Chepulis was tired of seeing familiar neighborhoods targeted by far-away real estate opportunists. She loved the “creative outlet” of restoring a home. She had some resources. She had credit to get loans.
“But there was an internal struggle with me,” she said, “wanting to invest without being complicit in gentrification.”
Gentrification happens when investors improve a community’s distressed properties but end up pricing many residents out of the neighborhood if taxes and rents are allowed to rise too high.
By meeting with the NUFA neighborhood leaders, and knowing she would like living on the block, Chepulis was welcomed as a partner in its revival.
Everything the Adopt-A-Neighborhood program does rises out of the hopes and desires of the people who live there, said Legal Aid Executive Director Joe Dandurand.
“This turns the old theory on its head,” he said. The old way involved “people of goodwill who came in and told you what you need. A municipality says, ‘We’re going to clean up this joint. We know what’s best.’ And they do it to you.”
But in the new program, “the neighborhood invests in what they’re doing,” Dandurand said. “We’re there to collaborate.”
Legal Aid also provides other resident services to protect neighborhoods from gentrification, Hogan said. Beneficiary deeds keep properties within families and build generational wealth, and tax abatement applications enable residents to make affordable improvements to their homes.
Tax valuation appeals and tax credit applications also protect residents, she said.
For the kids
Tipton can’t help thinking of the kids in some of these Adopt-A-Neighborhood communities.
He spent 26 years in urban education, the last 11 as principal and superintendent at Hogan Preparatory Academy just a few blocks away from these Broadmoor Road homes.

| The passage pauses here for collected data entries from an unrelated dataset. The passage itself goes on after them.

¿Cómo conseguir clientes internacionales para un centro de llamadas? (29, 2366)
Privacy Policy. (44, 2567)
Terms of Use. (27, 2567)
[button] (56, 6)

“I’d take kids home and I’d see what they have to walk past,” he said.
The dust and mold of sick houses that infects the air contributes to the high asthma rates among children in lower-income neighborhoods, and Tipton saw how it drives up absences and hurts student performance.
There’s only so much rehabbers like he and his son, Jeramy Tipton, can do, but the Adopt-A-Neighborhood Project is creating access to properties that would have been impossible to deal with before, he said.
So they keep on, he said, “improving kids’ neighborhoods — one house at a time.”